# [Your assignment]
Repeat the entries in full. Each line must match exactly.
•••
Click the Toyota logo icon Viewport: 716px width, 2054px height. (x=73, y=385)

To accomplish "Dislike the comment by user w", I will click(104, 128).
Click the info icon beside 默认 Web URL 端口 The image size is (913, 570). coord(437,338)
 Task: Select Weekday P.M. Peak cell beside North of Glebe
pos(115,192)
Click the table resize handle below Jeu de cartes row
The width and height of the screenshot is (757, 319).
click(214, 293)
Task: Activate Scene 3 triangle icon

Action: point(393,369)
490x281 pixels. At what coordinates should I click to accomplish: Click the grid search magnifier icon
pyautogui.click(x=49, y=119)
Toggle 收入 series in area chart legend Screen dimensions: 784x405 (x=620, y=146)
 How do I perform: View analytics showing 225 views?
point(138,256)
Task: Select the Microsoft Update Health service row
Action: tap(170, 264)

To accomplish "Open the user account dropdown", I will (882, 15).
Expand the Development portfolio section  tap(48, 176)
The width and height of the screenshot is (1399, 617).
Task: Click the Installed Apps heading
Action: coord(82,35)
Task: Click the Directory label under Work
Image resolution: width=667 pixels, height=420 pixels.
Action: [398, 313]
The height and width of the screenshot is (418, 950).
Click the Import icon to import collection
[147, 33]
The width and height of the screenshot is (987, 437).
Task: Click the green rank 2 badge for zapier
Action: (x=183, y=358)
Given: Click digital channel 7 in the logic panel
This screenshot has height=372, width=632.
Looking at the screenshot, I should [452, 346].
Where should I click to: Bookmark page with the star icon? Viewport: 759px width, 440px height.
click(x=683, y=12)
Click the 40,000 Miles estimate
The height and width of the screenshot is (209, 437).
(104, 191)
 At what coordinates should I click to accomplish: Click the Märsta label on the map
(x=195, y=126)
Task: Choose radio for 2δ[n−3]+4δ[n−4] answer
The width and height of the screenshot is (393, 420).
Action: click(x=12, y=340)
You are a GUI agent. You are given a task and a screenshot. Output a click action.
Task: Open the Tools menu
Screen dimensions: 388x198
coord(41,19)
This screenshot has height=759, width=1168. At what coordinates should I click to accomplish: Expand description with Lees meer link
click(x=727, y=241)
•••
# [Result of the task]
Click the Toyota logo icon Viewport: 716px width, 2054px height. (x=73, y=385)

To accomplish "Dislike the comment by user w", I will click(104, 128).
Click the info icon beside 默认 Web URL 端口 The image size is (913, 570). coord(437,338)
 Task: Select Weekday P.M. Peak cell beside North of Glebe
pos(115,192)
Click the table resize handle below Jeu de cartes row
The width and height of the screenshot is (757, 319).
click(214, 293)
Task: Activate Scene 3 triangle icon

Action: point(393,369)
490x281 pixels. At what coordinates should I click to accomplish: Click the grid search magnifier icon
pyautogui.click(x=49, y=119)
Toggle 收入 series in area chart legend Screen dimensions: 784x405 (x=620, y=146)
 How do I perform: View analytics showing 225 views?
point(138,256)
Task: Select the Microsoft Update Health service row
Action: tap(170, 264)

To accomplish "Open the user account dropdown", I will (882, 15).
Expand the Development portfolio section  tap(48, 176)
The width and height of the screenshot is (1399, 617).
Task: Click the Installed Apps heading
Action: coord(82,35)
Task: Click the Directory label under Work
Image resolution: width=667 pixels, height=420 pixels.
Action: [398, 313]
The height and width of the screenshot is (418, 950).
Click the Import icon to import collection
[147, 33]
The width and height of the screenshot is (987, 437).
Task: Click the green rank 2 badge for zapier
Action: (x=183, y=358)
Given: Click digital channel 7 in the logic panel
This screenshot has height=372, width=632.
Looking at the screenshot, I should [452, 346].
Where should I click to: Bookmark page with the star icon? Viewport: 759px width, 440px height.
click(x=683, y=12)
Click the 40,000 Miles estimate
The height and width of the screenshot is (209, 437).
(104, 191)
 At what coordinates should I click to accomplish: Click the Märsta label on the map
(x=195, y=126)
Task: Choose radio for 2δ[n−3]+4δ[n−4] answer
The width and height of the screenshot is (393, 420).
Action: click(x=12, y=340)
You are a GUI agent. You are given a task and a screenshot. Output a click action.
Task: Open the Tools menu
Screen dimensions: 388x198
coord(41,19)
This screenshot has height=759, width=1168. At what coordinates should I click to accomplish: Expand description with Lees meer link
click(x=727, y=241)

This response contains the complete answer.